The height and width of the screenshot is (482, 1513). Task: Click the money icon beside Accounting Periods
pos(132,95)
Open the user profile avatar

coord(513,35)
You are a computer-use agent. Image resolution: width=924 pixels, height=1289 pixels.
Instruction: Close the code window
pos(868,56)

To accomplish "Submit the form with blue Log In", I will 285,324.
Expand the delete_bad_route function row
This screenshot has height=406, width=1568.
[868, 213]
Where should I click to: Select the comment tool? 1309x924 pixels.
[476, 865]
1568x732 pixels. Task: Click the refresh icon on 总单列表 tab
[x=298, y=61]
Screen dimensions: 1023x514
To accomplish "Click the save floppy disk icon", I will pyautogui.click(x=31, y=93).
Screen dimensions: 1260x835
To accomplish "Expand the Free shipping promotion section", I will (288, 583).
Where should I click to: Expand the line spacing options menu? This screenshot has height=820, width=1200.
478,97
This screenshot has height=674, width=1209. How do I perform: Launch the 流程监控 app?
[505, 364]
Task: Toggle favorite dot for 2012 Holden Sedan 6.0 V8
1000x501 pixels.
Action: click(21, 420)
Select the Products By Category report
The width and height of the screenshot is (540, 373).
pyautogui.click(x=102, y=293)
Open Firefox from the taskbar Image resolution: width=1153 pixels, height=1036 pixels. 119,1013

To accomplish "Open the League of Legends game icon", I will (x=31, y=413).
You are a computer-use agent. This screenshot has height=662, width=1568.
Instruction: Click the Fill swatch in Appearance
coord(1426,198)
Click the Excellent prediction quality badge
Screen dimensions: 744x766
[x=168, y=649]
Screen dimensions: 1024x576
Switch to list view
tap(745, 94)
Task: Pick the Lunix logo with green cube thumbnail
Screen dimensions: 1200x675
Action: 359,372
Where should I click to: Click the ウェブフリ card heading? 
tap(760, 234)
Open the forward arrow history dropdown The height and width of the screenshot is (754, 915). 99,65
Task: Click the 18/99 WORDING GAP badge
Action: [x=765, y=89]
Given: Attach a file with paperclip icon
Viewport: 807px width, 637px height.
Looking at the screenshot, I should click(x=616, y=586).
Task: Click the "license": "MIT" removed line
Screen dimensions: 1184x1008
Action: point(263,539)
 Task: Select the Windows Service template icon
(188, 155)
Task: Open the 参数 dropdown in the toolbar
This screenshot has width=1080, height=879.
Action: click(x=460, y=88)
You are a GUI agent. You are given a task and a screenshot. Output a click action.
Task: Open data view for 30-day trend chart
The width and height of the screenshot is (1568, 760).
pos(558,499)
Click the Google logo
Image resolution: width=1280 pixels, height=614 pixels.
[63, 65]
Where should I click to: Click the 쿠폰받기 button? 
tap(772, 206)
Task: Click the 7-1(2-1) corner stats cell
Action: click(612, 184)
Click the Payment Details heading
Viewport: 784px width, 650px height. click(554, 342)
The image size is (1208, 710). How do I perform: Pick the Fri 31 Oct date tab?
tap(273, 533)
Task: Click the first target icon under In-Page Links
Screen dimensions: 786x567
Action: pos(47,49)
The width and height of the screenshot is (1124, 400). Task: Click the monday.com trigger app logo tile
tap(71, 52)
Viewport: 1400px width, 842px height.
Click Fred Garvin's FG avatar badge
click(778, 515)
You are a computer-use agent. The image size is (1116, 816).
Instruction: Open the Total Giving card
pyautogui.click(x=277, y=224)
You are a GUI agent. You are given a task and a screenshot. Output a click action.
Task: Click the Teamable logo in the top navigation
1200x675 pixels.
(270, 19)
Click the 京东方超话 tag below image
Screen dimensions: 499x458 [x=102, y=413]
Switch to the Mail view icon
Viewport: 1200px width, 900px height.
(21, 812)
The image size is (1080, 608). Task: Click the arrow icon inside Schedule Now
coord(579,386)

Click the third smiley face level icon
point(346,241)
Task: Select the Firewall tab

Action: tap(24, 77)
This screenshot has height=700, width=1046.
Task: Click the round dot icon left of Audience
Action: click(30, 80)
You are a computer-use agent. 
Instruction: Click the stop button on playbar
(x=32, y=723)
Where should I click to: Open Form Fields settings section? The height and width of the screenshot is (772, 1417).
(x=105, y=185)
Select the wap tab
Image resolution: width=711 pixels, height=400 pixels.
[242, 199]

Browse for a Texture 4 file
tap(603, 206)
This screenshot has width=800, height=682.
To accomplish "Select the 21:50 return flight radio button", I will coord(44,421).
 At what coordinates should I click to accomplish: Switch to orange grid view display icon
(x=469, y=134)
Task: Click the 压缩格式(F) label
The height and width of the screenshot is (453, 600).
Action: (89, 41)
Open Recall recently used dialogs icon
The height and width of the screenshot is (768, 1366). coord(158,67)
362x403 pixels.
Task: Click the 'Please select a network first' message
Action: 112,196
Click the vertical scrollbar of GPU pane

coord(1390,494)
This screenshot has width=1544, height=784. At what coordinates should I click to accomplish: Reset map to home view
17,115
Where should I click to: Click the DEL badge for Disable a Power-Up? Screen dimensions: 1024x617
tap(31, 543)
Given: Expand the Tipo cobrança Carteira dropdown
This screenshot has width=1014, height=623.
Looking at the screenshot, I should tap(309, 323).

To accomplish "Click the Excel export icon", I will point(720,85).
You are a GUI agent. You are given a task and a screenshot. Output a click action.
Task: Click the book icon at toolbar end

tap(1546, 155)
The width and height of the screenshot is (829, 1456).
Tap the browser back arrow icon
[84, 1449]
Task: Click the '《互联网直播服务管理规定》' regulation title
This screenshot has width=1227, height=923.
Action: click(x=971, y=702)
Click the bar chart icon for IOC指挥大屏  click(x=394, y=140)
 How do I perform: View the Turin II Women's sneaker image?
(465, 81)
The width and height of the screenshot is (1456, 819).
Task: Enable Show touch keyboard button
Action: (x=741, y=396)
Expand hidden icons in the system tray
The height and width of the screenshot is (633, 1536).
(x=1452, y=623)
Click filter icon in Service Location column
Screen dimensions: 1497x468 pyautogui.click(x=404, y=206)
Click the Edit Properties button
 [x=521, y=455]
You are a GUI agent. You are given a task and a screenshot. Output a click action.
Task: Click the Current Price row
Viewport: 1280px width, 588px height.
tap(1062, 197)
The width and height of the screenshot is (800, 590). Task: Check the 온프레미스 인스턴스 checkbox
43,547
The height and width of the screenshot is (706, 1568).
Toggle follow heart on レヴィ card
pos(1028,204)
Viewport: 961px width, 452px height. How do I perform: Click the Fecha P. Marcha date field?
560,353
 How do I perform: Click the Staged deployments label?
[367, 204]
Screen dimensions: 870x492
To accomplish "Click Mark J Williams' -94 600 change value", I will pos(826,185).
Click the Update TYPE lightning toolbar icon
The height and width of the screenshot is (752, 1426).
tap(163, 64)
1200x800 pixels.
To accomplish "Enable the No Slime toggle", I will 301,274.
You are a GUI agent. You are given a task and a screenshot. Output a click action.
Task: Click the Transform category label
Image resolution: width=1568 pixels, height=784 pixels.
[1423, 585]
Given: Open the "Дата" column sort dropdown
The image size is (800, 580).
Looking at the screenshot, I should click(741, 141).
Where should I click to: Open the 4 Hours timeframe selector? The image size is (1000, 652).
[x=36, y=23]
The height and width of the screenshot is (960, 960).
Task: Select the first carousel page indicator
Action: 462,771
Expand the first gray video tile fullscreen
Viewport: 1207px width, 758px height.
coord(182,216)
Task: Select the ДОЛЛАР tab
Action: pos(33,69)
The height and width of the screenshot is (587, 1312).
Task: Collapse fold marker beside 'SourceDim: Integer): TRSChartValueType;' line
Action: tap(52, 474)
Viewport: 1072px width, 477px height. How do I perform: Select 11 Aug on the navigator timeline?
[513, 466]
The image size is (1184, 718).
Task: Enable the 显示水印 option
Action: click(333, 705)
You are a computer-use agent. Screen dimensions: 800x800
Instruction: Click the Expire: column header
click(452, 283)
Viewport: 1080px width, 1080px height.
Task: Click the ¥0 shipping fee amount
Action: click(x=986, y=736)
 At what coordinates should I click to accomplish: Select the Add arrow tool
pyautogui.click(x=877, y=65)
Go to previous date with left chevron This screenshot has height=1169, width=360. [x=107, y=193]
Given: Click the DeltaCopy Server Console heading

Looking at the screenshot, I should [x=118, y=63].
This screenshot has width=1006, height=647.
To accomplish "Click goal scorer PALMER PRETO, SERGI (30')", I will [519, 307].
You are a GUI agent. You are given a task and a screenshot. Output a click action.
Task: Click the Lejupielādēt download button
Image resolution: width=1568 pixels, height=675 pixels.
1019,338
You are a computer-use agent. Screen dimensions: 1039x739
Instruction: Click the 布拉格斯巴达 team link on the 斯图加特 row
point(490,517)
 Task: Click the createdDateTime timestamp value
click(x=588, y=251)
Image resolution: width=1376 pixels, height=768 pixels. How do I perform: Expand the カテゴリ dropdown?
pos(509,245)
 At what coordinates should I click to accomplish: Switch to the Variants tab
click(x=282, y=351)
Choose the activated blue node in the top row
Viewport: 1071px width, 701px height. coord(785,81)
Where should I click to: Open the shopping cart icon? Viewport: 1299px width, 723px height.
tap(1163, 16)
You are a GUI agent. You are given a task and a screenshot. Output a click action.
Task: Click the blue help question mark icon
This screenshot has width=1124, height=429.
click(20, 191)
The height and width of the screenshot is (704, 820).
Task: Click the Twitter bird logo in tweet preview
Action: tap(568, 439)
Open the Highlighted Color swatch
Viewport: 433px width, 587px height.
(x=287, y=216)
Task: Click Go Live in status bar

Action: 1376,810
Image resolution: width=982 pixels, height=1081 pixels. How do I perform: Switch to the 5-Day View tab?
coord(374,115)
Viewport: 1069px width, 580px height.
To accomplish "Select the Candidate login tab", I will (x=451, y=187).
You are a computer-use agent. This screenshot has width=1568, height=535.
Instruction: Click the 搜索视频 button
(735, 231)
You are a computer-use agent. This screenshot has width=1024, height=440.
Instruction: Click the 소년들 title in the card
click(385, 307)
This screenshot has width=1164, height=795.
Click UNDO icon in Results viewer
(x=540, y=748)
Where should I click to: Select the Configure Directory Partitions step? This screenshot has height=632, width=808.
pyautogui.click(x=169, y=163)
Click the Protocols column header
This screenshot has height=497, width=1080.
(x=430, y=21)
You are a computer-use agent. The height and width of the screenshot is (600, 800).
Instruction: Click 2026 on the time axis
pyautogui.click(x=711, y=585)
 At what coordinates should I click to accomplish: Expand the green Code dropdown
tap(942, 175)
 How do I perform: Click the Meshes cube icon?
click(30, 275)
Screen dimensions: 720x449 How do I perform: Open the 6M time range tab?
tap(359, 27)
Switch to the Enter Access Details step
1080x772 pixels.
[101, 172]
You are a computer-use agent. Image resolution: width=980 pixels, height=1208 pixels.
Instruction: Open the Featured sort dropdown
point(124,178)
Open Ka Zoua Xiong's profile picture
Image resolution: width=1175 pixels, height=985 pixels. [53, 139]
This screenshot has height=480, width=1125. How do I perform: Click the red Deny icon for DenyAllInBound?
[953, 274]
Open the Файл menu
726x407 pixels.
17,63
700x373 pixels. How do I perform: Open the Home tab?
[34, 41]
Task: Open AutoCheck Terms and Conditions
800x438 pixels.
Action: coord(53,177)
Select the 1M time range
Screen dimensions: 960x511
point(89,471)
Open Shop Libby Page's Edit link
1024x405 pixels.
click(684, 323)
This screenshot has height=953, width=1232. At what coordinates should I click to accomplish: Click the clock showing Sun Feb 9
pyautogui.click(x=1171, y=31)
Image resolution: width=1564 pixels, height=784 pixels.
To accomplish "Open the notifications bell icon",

**What the exercise asks:**
From the entries above, copy out every line where the string "with" appears.

**Response box:**
To accomplish "Submit the form with blue Log In", I will 285,324.
Task: Pick the Lunix logo with green cube thumbnail
Given: Attach a file with paperclip icon
Go to previous date with left chevron This screenshot has height=1169, width=360. [x=107, y=193]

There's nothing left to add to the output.